Thursday, March 12, 2009

John and Gil

On the onset of this blog, I swore I would mention no personal details of my life. And while what I am about to say is not terribly personal, I fear I am beginning to slide down the slipperiest of slopes. Ready for my revelation?  

I was once a college student. Shocking, no? I attended Furman University and delved in the humanities for four glorious years, learning a little of philosophy, film, theatre, music, history, and writing quite a bit about it along the way. Pages and pages and pages of words flew (and sometimes oozed) off my fingers during my time there.

 And when I was in my senior year, after all that structured writing, I took a poetry class thinking, "Oh I have this in the bag.  Anna Beth Bonney = Prose Champion of the East. I'll have 'em weeping." What a little schmuck I was.  However, pride always cometh before a fall, and upon my first day in class, I realized two things. 1. I was nowhere near as awe inspiring as my professor, whom I adored from the first moment I heard him speak of how much he loved poetry. 2. I had no real conception of what poetry actually was, much less how to write it. Unfortunately, this knowledge swiftly spiralled into a dehabilitating inferiority complex that I wrestled with throughout the course.

My professor, a wise man, surely had seen other students make the overwhelmed and shamed expression I did during a particular meeting in regards to my poetry. "Dr. Allen!" I exclaimed. "I never like anything I write! My thoughts feel beautiful and original as they swirl in my mind, but when I try to word them out on paper every word seems ugly and cliché."

▸ **Entries shown**:
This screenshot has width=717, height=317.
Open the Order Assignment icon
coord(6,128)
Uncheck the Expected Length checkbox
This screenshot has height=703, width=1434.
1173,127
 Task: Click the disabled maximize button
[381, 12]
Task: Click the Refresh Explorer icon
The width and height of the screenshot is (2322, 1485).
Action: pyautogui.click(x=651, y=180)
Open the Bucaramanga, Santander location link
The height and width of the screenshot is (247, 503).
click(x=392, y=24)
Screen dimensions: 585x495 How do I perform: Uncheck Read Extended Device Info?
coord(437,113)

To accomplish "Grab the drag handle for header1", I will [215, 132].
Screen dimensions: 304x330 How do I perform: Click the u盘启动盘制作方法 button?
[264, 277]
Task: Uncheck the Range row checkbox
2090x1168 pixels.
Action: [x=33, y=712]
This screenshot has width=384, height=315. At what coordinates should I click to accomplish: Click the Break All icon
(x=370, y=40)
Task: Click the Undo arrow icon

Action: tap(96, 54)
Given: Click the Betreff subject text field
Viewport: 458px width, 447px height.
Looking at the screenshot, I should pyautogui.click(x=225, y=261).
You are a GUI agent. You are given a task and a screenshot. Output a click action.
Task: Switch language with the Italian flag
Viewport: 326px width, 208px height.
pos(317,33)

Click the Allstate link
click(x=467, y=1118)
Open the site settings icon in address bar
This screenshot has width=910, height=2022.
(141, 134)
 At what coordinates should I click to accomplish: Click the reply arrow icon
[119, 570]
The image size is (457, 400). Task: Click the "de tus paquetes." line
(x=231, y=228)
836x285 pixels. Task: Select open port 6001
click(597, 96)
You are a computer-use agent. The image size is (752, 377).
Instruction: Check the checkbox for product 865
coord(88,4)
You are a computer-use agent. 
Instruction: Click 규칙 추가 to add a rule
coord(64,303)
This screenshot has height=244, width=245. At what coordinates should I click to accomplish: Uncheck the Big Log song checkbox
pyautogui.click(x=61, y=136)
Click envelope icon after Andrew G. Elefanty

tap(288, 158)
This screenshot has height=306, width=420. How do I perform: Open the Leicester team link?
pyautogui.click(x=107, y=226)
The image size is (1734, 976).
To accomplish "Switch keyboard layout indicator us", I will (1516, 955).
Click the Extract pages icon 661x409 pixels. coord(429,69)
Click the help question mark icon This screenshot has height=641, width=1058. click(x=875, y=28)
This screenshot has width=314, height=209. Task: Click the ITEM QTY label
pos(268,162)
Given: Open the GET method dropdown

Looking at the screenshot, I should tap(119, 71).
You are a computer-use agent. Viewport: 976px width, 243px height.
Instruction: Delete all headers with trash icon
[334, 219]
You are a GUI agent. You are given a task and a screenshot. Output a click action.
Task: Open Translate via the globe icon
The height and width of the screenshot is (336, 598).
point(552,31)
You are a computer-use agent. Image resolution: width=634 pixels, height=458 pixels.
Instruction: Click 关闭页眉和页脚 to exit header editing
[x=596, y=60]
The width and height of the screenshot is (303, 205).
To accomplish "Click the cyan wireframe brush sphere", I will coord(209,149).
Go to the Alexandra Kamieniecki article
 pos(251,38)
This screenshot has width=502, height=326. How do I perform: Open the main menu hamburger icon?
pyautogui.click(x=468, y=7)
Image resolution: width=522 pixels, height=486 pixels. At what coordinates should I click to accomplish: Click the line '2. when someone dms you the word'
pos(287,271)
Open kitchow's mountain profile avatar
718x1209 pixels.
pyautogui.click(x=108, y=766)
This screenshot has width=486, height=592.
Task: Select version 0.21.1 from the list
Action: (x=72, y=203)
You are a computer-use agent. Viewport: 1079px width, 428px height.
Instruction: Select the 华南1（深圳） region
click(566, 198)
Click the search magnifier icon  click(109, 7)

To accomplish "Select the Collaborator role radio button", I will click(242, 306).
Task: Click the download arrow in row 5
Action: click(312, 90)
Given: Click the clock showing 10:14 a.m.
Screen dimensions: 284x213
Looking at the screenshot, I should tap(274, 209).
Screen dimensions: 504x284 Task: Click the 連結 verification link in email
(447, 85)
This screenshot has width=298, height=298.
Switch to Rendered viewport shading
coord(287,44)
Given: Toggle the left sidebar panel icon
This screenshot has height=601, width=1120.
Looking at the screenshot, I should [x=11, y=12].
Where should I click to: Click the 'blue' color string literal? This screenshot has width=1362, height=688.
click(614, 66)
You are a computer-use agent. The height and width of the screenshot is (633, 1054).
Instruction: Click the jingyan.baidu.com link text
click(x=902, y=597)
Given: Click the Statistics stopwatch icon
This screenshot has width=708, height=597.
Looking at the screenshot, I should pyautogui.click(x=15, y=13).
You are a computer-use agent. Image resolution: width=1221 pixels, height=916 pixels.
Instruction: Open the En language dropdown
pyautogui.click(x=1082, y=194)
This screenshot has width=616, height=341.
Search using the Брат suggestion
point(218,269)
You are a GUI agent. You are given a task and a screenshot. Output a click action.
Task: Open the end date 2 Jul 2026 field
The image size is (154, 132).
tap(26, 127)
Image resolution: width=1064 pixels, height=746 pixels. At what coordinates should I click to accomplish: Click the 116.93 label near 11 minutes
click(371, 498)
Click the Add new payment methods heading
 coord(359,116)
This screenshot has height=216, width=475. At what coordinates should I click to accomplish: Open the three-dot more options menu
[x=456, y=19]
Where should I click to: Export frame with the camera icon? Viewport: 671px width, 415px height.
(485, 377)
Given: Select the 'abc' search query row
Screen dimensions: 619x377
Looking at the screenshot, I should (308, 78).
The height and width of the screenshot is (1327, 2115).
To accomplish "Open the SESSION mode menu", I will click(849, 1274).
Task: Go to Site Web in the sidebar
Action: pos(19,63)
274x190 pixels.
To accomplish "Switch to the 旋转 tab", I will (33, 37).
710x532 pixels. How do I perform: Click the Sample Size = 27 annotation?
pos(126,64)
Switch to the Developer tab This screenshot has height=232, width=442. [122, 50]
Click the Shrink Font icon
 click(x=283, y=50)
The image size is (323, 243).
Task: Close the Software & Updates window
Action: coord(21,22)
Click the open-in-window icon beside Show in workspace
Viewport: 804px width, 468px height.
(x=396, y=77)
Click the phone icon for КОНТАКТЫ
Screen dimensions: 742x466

▸ **To be done**:
#1 Name every field of study that the blog post says the writer learned a little of at college.
#2 According to the blog post, which university did the writer attend?

▸ **Exercise answers**:
#1 Philosophy, film, theatre, music, history

#2 Furman University